━━ Source data

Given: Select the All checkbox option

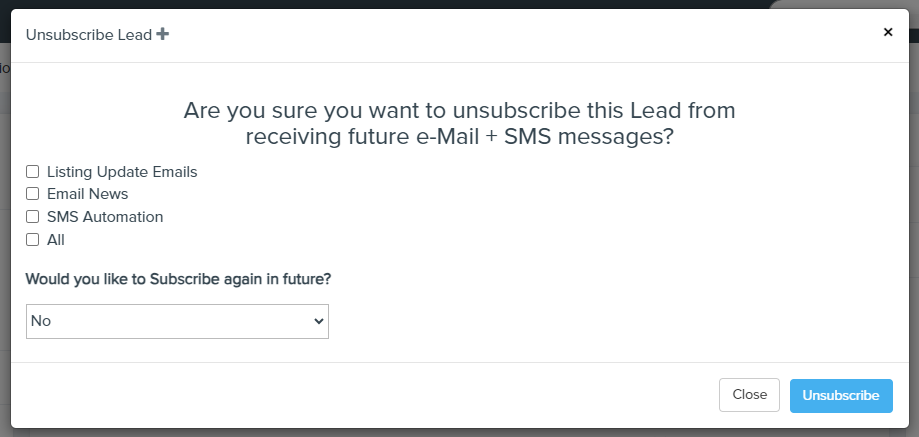Looking at the screenshot, I should [33, 240].

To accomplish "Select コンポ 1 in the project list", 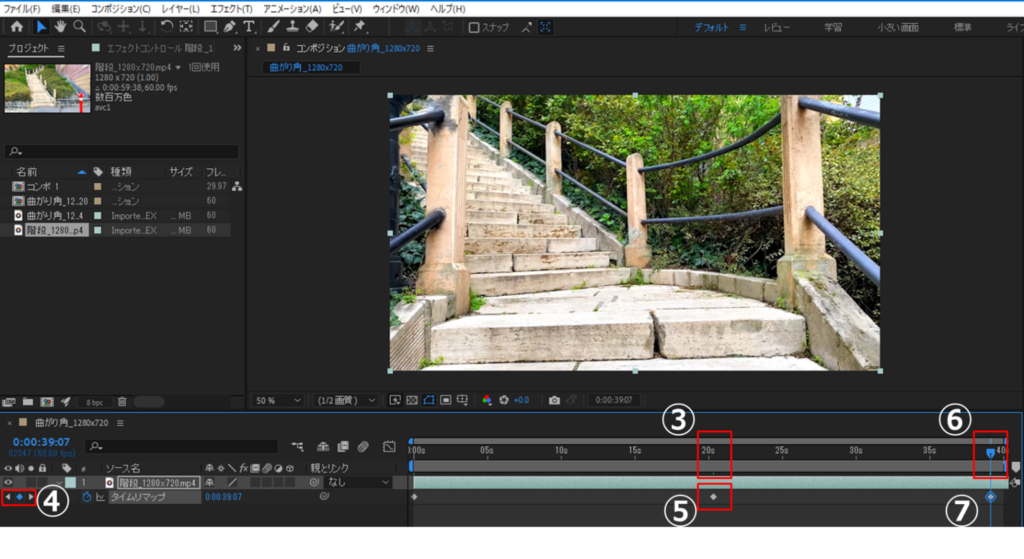I will 44,187.
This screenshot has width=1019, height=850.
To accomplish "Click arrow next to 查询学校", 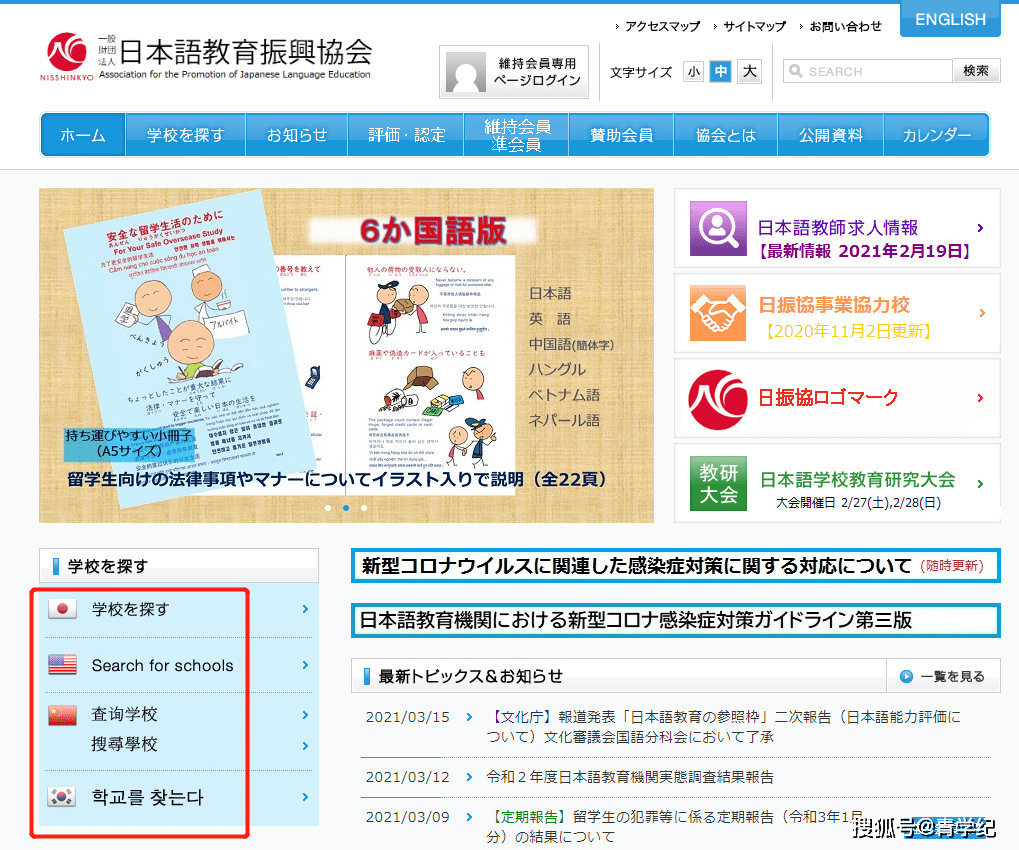I will pos(305,715).
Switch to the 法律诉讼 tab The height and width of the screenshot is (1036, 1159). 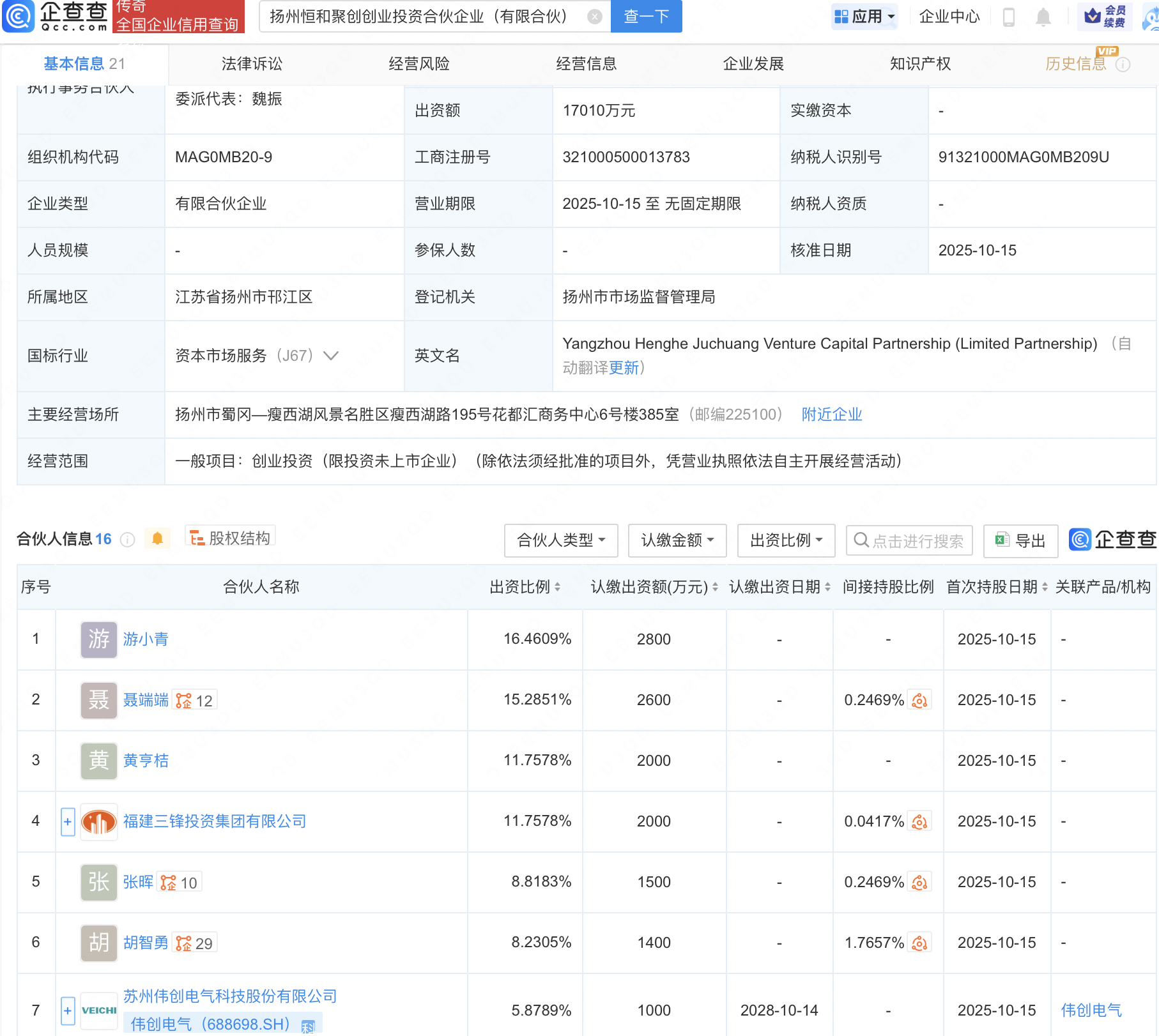click(252, 64)
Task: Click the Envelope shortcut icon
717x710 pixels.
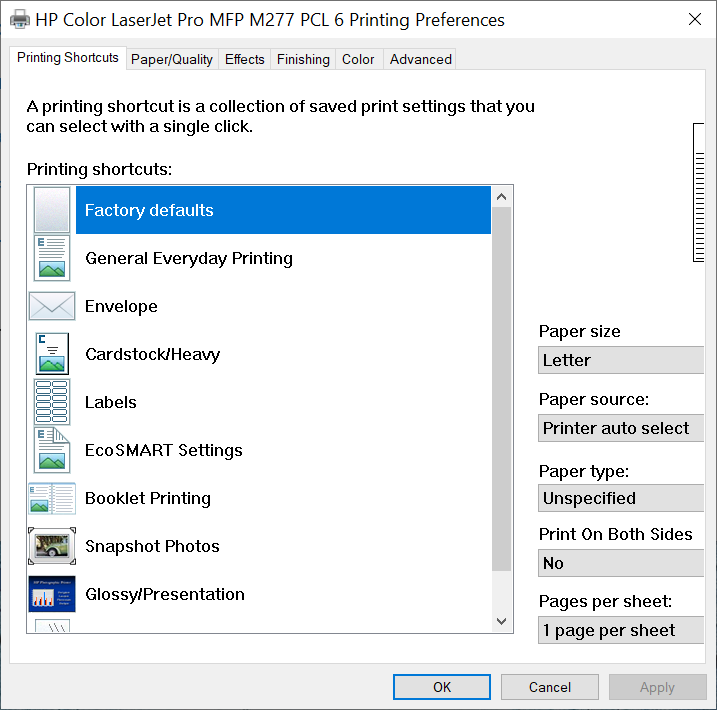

━━━━

- **What to do**:
Nothing but the lines from the one containing "Task: Click the Envelope shortcut icon" through the final line of the records, both included and copied exactly, should appear in the answer; pictures stay out.

- **Solution to this exercise**:
Task: Click the Envelope shortcut icon
717x710 pixels.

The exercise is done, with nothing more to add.